Dalam kegiatan tersebut disampaikan bahwa pelaksanaan Monev Keterbukaan Informasi Publik Tahun 2026 menggunakan beberapa metode penilaian, yaitu Self Assessment Questionnaire (SAQ) dengan bobot penilaian sebesar 70 persen yang meliputi aspek sarana dan prasarana, website PPID, e-PPID terintegrasi, media sosial, dan sertifikasi pelatihan PPID. Selain itu terdapat studi kasus sebesar 10 persen, video komitmen pimpinan sebesar 10 persen, serta uji akses sebesar 10 persen.

Bawaslu RI juga memaparkan tahapan pelaksanaan Monev Tahun 2026, dimulai dengan sosialisasi pada 8 Juli 2026, dilanjutkan pengisian jawaban pada aplikasi e-Monev oleh Bawaslu Kabupaten/Kota pada 8–24 Juli 2026, pelaksanaan uji akses secara tentatif, proses penilaian oleh Bawaslu Provinsi pada 25 Juli–2 Agustus 2026, masa sanggah pada 3–4 Agustus 2026, penilaian pasca sanggah hingga 14 Agustus 2026, serta pengumuman hasil Monitoring dan Evaluasi yang dijadwalkan pada akhir Agustus 2026.

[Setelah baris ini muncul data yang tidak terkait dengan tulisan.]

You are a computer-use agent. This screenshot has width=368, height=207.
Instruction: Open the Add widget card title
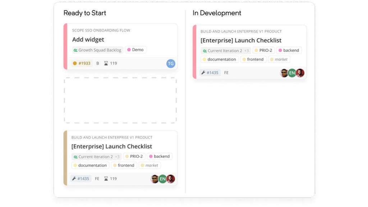coord(88,40)
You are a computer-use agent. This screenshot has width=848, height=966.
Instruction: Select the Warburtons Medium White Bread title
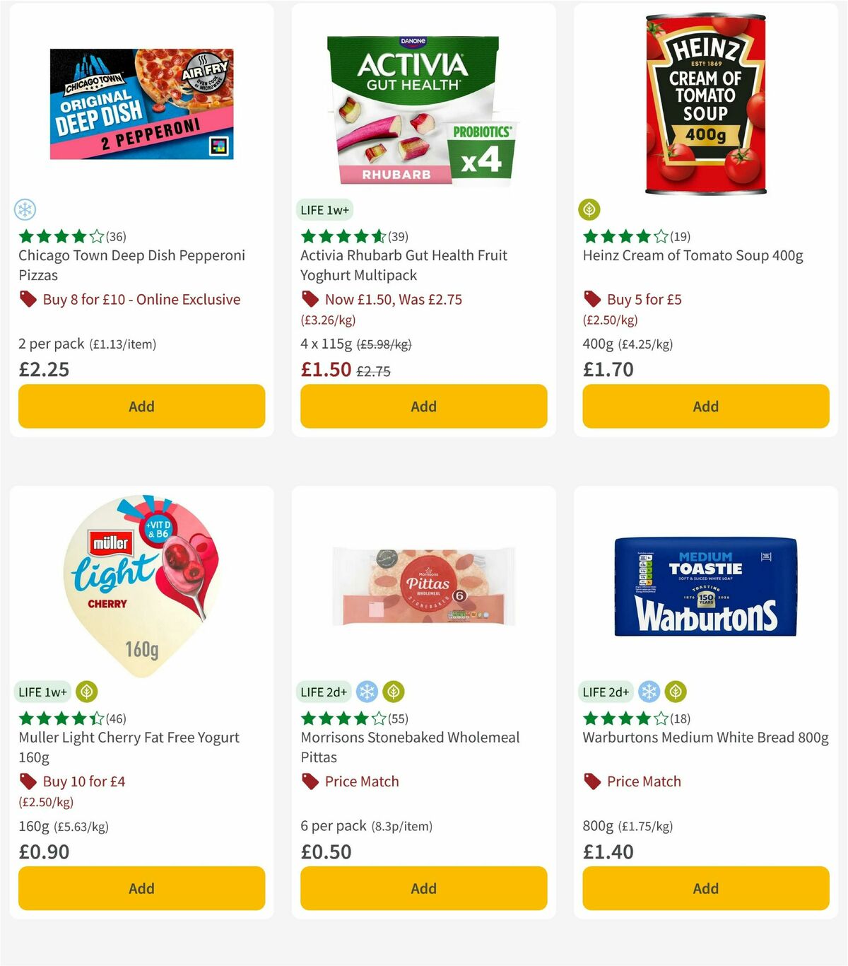[x=705, y=737]
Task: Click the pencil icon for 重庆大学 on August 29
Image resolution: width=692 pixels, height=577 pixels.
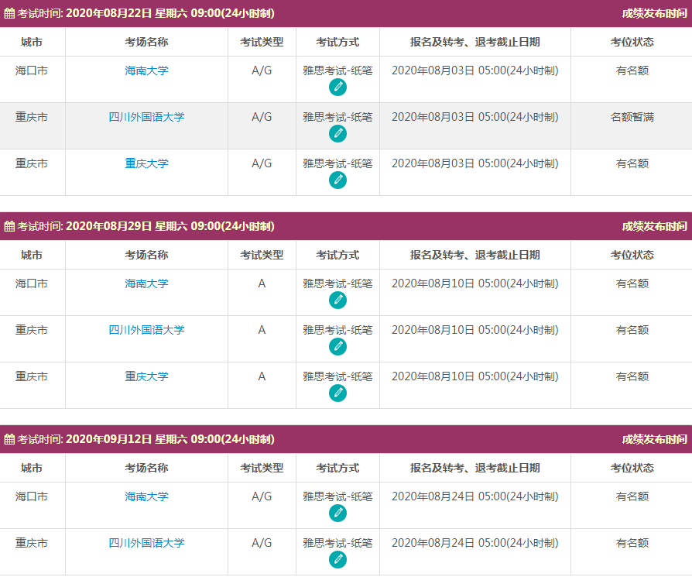Action: (337, 393)
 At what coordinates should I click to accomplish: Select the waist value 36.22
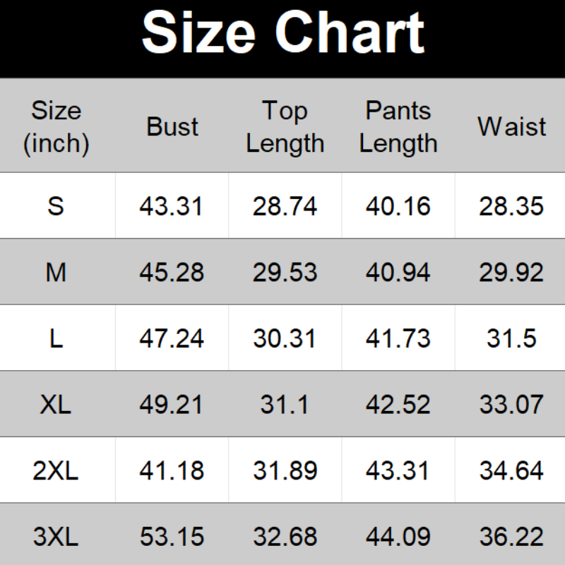[511, 537]
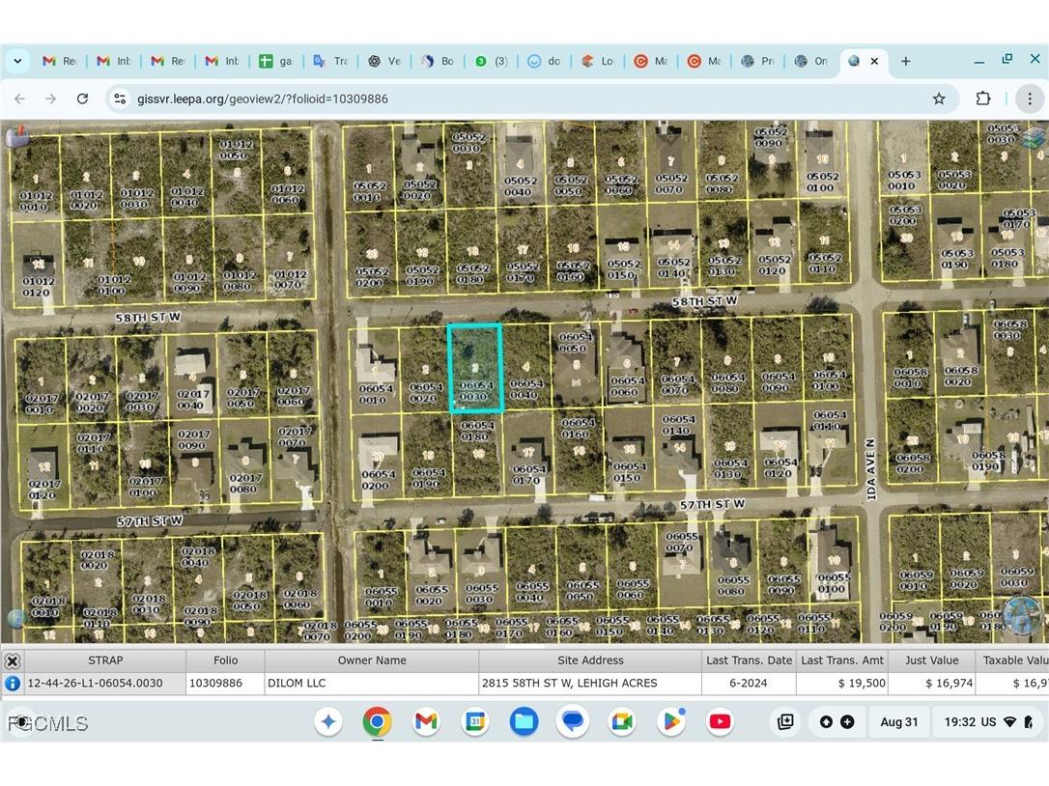Click the address bar showing gissvr.leepa.org URL
Screen dimensions: 1049x786
click(x=386, y=98)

Dalam sosialisasi juga dijelaskan mekanisme penilaian terhadap SAQ dan uji akses. Penilaian menggunakan tiga kategori, yaitu nilai 0 apabila jawaban tidak diisi atau tidak sesuai, nilai 1 apabila jawaban kurang lengkap atau permohonan hanya diregistrasi, serta nilai 2 apabila jawaban lengkap, sesuai, dan permohonan informasi direspons dengan dokumen yang dibutuhkan.

Selain itu, Bawaslu RI menyampaikan bahwa klasifikasi hasil Monitoring dan Evaluasi Keterbukaan Informasi Publik Tahun 2026 terdiri atas kategori Tidak Informatif (di bawah 39,9), Kurang Informatif (40–59,9), Cukup Informatif (60–79,9), Menuju Informatif (80–89,9), dan Informatif dengan nilai 90–100. Standar predikat Informatif pada tahun ini meningkat menjadi minimal 90 poin, sebagai bagian dari upaya peningkatan kualitas implementasi keterbukaan informasi publik di lingkungan Bawaslu.

Melalui keikutsertaan dalam kegiatan ini, Bawaslu Kota Tanjungpinang berkomitmen untuk terus meningkatkan kualitas pelayanan informasi publik, memperkuat implementasi keterbukaan informasi sesuai amanat Undang-Undang Nomor 14 Tahun 2008 tentang Keterbukaan Informasi Publik, serta mempersiapkan seluruh aspek penilaian Monitoring dan Evaluasi Keterbukaan Informasi Publik Tahun 2026 secara optimal. Komitmen tersebut diharapkan mampu mendorong terwujudnya pelayanan informasi yang semakin transparan, akuntabel, dan mudah diakses oleh masyarakat.